Overall, at a time point when CCL3−/− mice and wild-type were behaviorally distinct, we detected a strong reduction in various cytokines and chemokines, the majority of which were pro-inflammatory and, in some cases, known to have negative impact after SCI. At a later time point, with reduced behavioral differences, most of the differentially regulated inflammatory factors also disappeared.
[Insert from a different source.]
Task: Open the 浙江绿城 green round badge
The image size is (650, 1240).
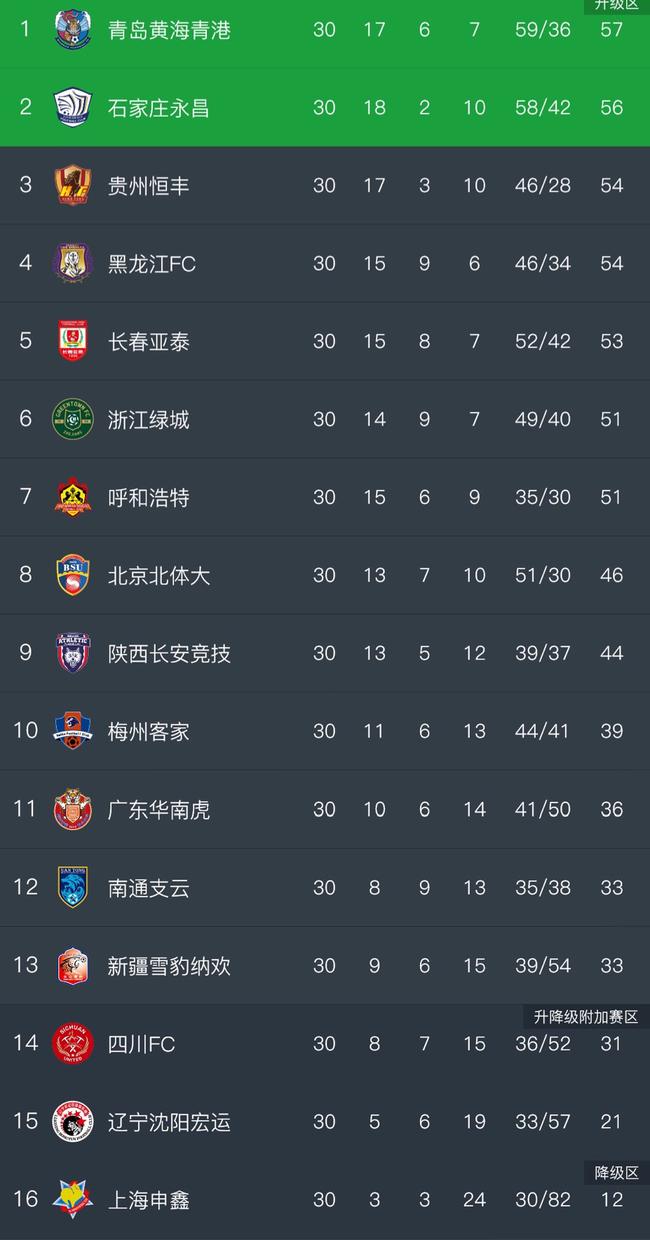Action: 72,420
The altered inflammatory environment in the injured spinal cord likely contributes to reduced secondary tissue damage after SCI. While an inflammatory reaction is important for tissue homeostasis and recovery, the prolonged, unresolved and exacerbated inflammation in spinal cord contusion injuries is related to pro-inflammatory responses, extensive secondary damage and a negative impact on functional recovery [64, 68].
To our knowledge, this is the first study investigating the impact of CCL3 on inflammation, secondary tissue damage and functional recovery after SCI. Taken together, the CCL3 pathway is an interesting target to reduce inflammation and decrease secondary damage after SCI.